··· Data supplied ···
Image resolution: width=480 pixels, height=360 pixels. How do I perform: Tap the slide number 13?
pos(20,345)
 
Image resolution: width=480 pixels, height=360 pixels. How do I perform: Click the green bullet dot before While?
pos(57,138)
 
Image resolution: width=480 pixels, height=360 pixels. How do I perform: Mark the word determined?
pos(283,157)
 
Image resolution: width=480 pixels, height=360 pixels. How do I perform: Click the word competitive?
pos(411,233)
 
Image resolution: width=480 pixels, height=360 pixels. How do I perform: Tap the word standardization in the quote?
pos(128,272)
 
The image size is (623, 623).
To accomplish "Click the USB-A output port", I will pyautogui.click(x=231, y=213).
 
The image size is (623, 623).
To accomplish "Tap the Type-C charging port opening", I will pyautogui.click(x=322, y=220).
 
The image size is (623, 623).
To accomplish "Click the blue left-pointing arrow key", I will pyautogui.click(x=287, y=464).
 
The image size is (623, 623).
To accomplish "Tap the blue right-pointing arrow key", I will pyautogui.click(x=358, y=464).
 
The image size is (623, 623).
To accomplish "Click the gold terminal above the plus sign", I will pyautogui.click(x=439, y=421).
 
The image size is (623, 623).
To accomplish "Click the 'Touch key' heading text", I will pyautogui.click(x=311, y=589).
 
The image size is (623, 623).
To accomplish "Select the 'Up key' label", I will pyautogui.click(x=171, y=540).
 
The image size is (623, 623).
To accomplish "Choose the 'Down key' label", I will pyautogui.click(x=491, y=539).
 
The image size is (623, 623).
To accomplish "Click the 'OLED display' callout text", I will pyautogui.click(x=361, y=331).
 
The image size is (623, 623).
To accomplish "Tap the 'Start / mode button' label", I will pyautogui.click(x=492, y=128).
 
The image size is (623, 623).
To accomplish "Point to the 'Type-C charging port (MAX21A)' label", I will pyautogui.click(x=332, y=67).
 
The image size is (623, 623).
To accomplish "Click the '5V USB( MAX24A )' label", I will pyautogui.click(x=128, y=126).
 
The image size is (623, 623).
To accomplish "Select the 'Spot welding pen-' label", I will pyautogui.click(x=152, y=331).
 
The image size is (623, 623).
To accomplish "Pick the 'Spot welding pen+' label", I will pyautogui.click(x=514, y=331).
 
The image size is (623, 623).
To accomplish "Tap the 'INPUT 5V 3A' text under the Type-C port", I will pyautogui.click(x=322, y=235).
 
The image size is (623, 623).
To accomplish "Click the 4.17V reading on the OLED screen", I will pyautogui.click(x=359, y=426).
···
■ **What is needed**: Change every "To accomplish" in the records above to "To carry out", and write all the records out again with nothing else altered.

■ **Task output**:
Image resolution: width=480 pixels, height=360 pixels. How do I perform: Tap the slide number 13?
pos(20,345)
 
Image resolution: width=480 pixels, height=360 pixels. How do I perform: Click the green bullet dot before While?
pos(57,138)
 
Image resolution: width=480 pixels, height=360 pixels. How do I perform: Mark the word determined?
pos(283,157)
 
Image resolution: width=480 pixels, height=360 pixels. How do I perform: Click the word competitive?
pos(411,233)
 
Image resolution: width=480 pixels, height=360 pixels. How do I perform: Tap the word standardization in the quote?
pos(128,272)
 
The image size is (623, 623).
To carry out "Click the USB-A output port", I will pyautogui.click(x=231, y=213).
 
The image size is (623, 623).
To carry out "Tap the Type-C charging port opening", I will pyautogui.click(x=322, y=220).
 
The image size is (623, 623).
To carry out "Click the blue left-pointing arrow key", I will pyautogui.click(x=287, y=464).
 
The image size is (623, 623).
To carry out "Tap the blue right-pointing arrow key", I will pyautogui.click(x=358, y=464).
 
The image size is (623, 623).
To carry out "Click the gold terminal above the plus sign", I will pyautogui.click(x=439, y=421).
 
The image size is (623, 623).
To carry out "Click the 'Touch key' heading text", I will pyautogui.click(x=311, y=589).
 
The image size is (623, 623).
To carry out "Select the 'Up key' label", I will pyautogui.click(x=171, y=540).
 
The image size is (623, 623).
To carry out "Choose the 'Down key' label", I will pyautogui.click(x=491, y=539).
 
The image size is (623, 623).
To carry out "Click the 'OLED display' callout text", I will pyautogui.click(x=361, y=331).
 
The image size is (623, 623).
To carry out "Tap the 'Start / mode button' label", I will pyautogui.click(x=492, y=128).
 
The image size is (623, 623).
To carry out "Point to the 'Type-C charging port (MAX21A)' label", I will pyautogui.click(x=332, y=67).
 
The image size is (623, 623).
To carry out "Click the '5V USB( MAX24A )' label", I will pyautogui.click(x=128, y=126).
 
The image size is (623, 623).
To carry out "Select the 'Spot welding pen-' label", I will pyautogui.click(x=152, y=331).
 
The image size is (623, 623).
To carry out "Pick the 'Spot welding pen+' label", I will pyautogui.click(x=514, y=331).
 
The image size is (623, 623).
To carry out "Tap the 'INPUT 5V 3A' text under the Type-C port", I will pyautogui.click(x=322, y=235).
 
The image size is (623, 623).
To carry out "Click the 4.17V reading on the OLED screen", I will pyautogui.click(x=359, y=426).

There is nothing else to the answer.